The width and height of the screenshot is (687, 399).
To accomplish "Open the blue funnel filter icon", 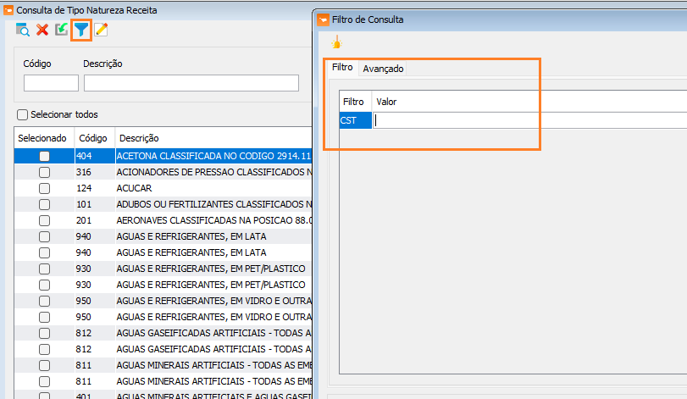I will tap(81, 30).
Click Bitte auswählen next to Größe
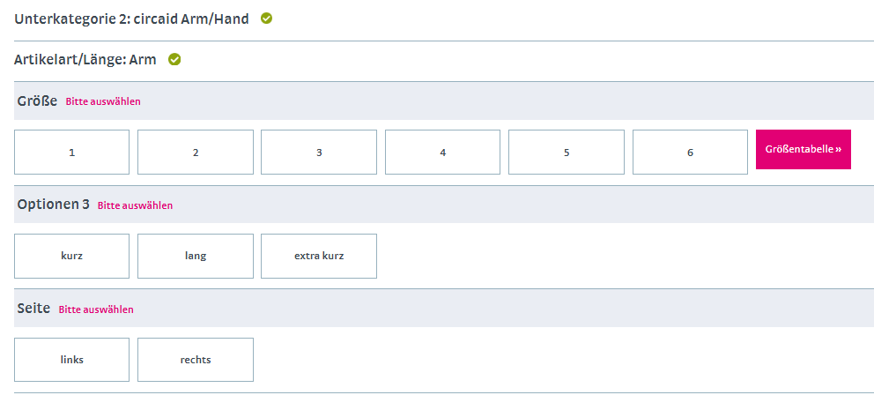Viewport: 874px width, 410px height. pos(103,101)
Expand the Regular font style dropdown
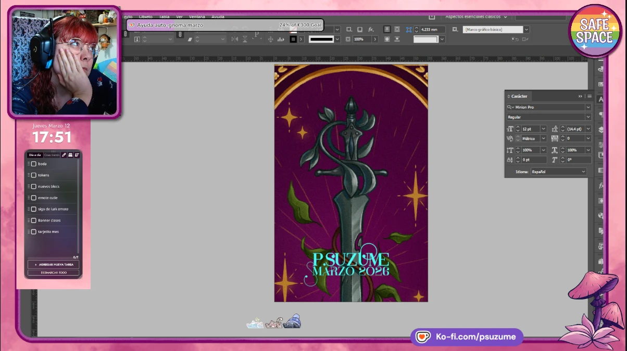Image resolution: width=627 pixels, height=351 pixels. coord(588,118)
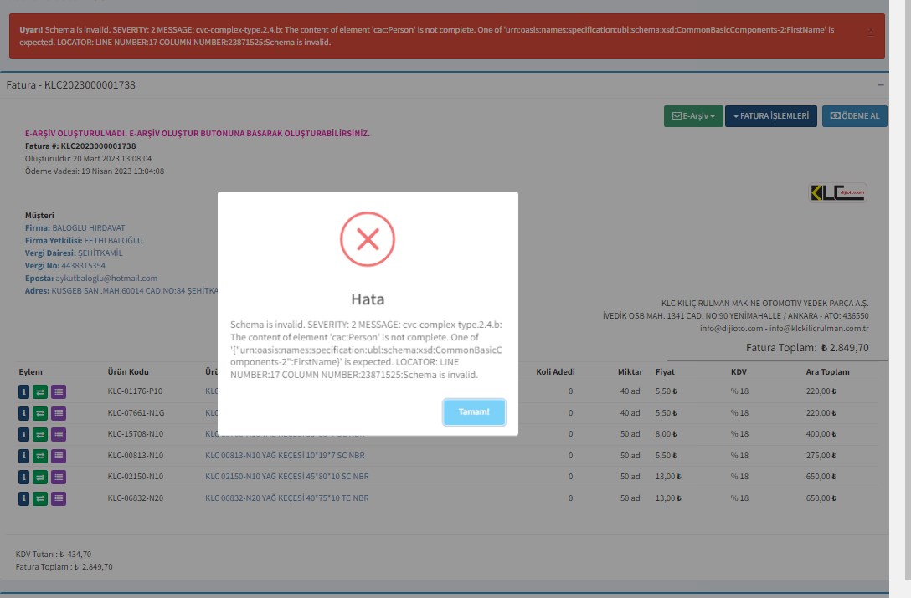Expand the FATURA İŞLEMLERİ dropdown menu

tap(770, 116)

----

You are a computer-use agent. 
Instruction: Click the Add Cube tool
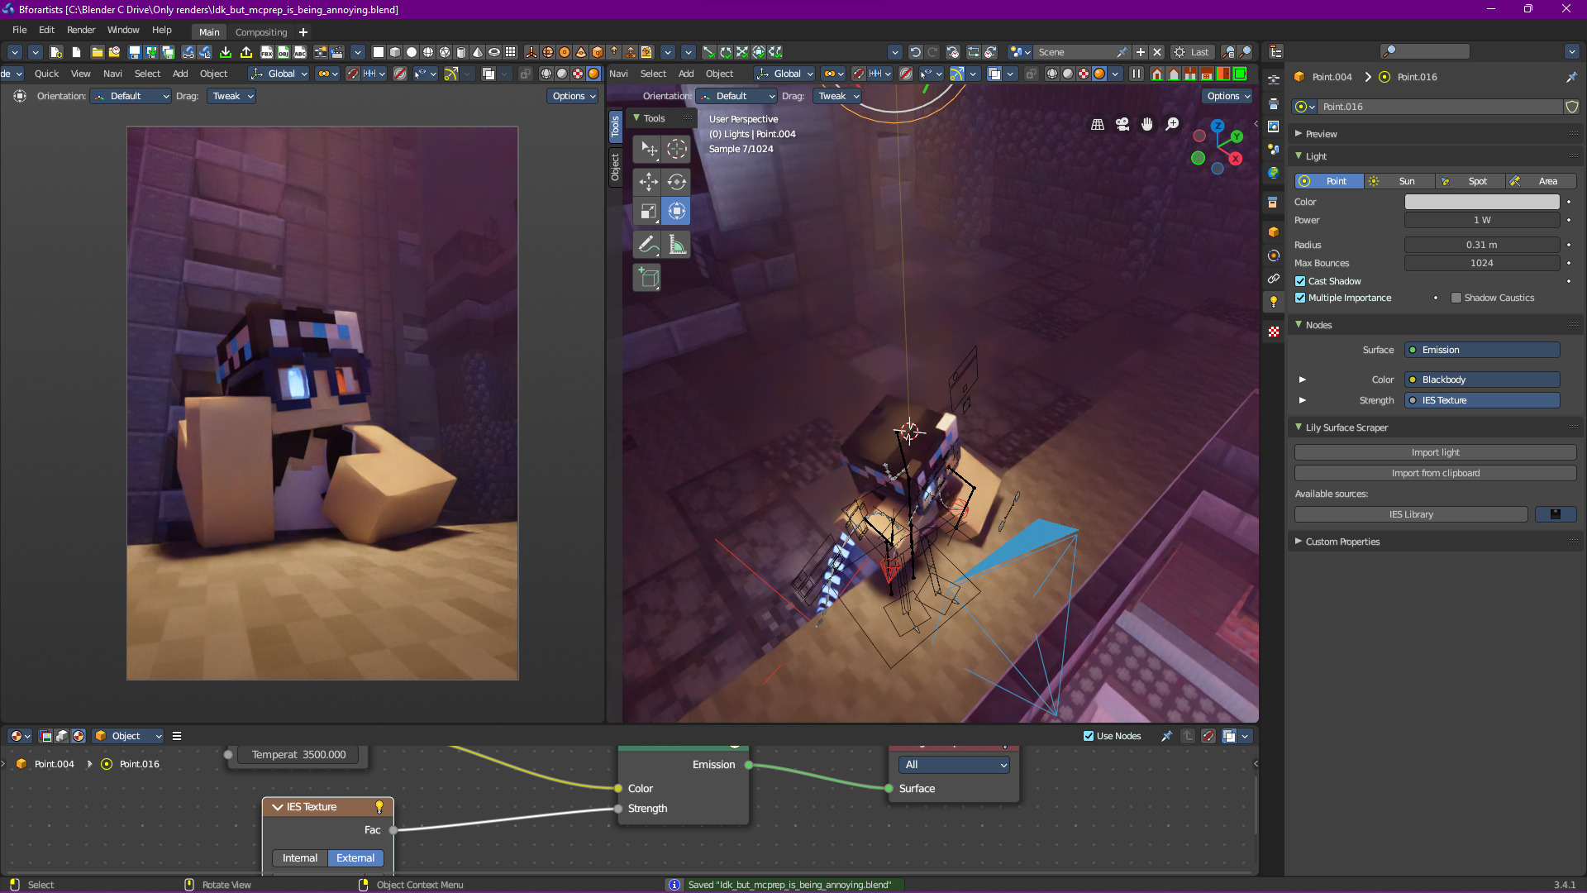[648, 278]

----

_Exercise instructions:_
Which lines above contain the string "Click"? Pick out each one and copy it in full.

_Written answer:_
Click Bitte auswählen next to Größe
Instruction: Click the Add Cube tool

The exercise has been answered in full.